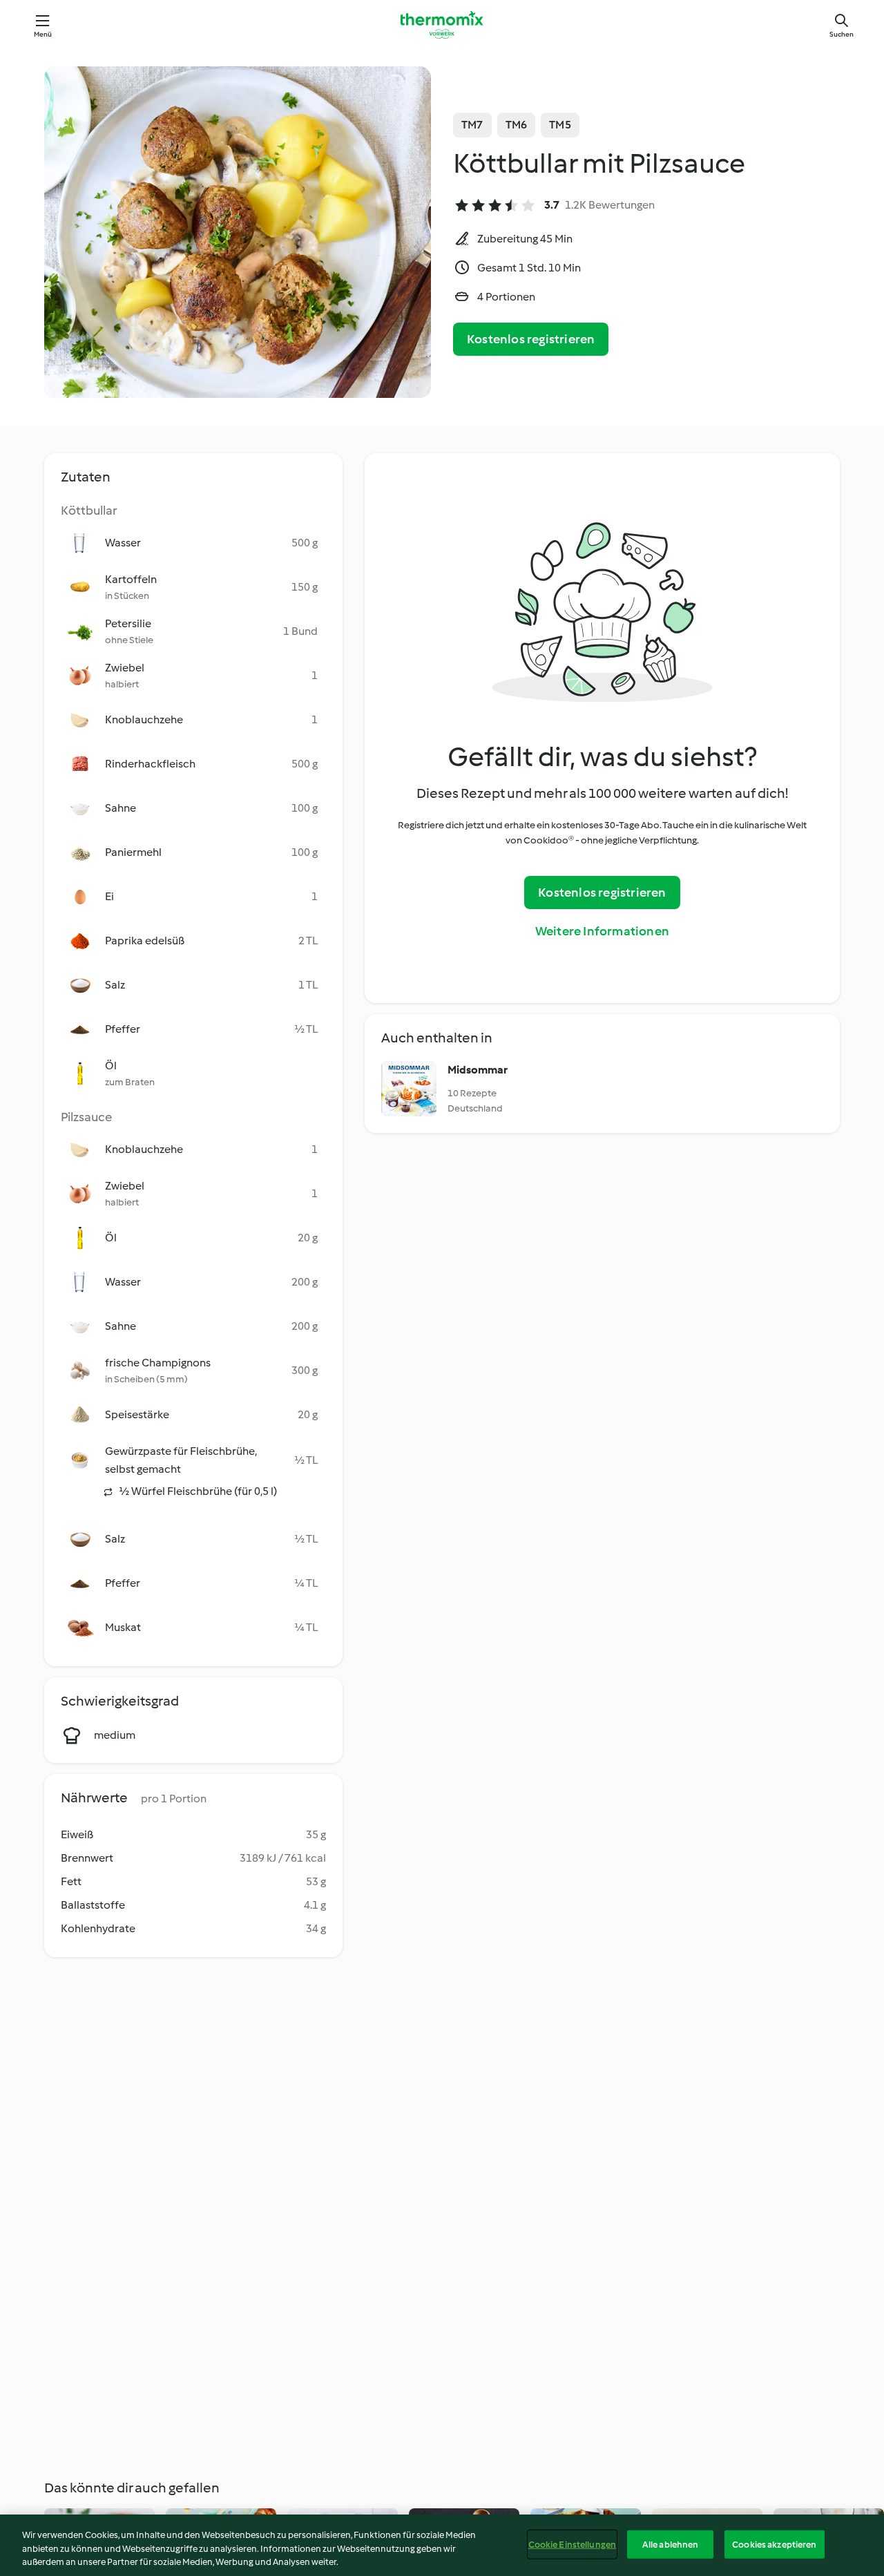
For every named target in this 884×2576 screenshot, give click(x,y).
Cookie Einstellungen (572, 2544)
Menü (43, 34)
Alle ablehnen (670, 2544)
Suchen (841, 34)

═══

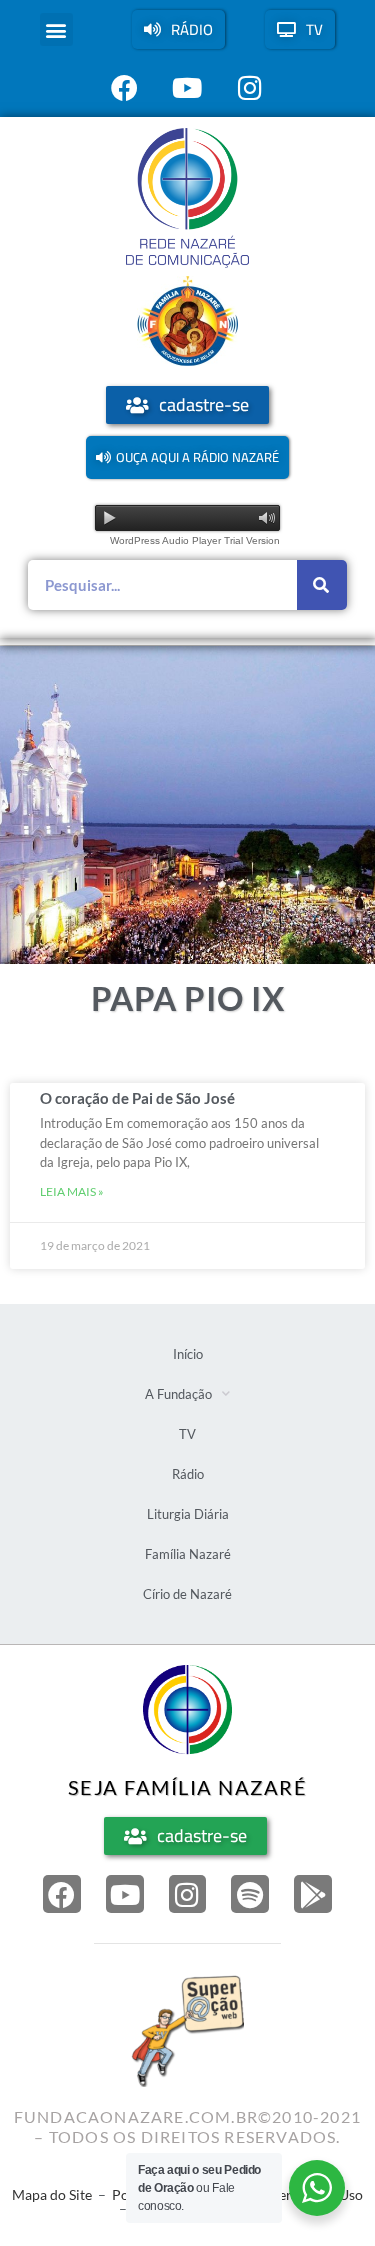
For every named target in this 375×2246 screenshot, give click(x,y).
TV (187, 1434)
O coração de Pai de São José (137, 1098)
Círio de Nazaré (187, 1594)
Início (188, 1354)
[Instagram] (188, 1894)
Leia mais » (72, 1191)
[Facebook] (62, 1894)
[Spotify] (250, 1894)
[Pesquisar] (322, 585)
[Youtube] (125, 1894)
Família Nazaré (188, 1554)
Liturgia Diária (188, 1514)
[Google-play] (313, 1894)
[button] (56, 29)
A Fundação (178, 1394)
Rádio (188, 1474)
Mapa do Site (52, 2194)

═══

### [Problem to work on]
Scan the records above and report every line with the string "screenshot".

### [Your solution]
For every named target in this 884×2576 screenshot, give click(x,y).
For every named target in this 375×2246 screenshot, give click(x,y).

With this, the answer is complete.